==== RECORD LIST

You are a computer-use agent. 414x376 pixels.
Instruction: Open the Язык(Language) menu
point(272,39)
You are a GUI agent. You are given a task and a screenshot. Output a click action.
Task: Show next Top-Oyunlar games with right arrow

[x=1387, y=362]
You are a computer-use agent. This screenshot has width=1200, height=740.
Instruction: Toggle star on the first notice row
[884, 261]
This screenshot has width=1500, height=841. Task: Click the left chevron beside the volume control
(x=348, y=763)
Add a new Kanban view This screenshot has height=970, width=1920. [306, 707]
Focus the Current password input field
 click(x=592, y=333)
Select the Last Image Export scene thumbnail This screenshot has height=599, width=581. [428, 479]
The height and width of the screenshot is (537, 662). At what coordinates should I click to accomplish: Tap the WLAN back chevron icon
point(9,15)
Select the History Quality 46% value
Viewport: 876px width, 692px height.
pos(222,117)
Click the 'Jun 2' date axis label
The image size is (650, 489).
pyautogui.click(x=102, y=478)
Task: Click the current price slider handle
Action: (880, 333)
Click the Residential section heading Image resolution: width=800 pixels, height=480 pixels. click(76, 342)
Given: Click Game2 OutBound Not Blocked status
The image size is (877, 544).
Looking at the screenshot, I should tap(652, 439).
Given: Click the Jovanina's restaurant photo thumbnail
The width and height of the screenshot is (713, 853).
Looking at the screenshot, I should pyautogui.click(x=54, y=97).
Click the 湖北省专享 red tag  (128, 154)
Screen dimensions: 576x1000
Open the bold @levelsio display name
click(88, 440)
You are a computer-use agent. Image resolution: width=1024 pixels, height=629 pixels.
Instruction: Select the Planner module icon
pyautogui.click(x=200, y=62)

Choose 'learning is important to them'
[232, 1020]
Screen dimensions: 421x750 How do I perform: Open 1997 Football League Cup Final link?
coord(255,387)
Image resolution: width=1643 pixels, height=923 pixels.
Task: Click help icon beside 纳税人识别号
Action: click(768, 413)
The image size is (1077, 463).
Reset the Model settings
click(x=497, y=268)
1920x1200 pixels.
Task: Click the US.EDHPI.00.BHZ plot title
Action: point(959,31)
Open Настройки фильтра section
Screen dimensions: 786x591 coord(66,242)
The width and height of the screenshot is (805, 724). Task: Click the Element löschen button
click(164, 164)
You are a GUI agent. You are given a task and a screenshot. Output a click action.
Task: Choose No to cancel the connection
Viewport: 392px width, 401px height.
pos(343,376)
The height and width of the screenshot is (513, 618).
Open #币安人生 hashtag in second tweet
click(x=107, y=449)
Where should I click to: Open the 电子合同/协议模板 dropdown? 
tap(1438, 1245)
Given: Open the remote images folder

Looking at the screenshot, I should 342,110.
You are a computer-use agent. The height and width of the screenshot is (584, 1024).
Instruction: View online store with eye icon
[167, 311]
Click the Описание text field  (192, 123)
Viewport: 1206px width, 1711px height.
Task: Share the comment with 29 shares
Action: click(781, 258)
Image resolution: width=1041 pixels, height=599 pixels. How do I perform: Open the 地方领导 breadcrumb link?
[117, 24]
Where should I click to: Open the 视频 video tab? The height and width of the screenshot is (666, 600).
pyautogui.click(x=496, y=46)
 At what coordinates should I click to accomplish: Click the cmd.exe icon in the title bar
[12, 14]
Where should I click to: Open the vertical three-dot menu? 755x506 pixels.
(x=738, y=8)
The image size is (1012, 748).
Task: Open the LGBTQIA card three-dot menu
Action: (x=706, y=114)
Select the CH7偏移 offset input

========

### WRITTEN EXERCISE
List every line of the data above that contains the string "size", matching case exactly.

### OUTPUT FOR THIS EXERCISE
The image size is (650, 489).
The image size is (877, 544).
The image size is (1077, 463).
The image size is (1012, 748).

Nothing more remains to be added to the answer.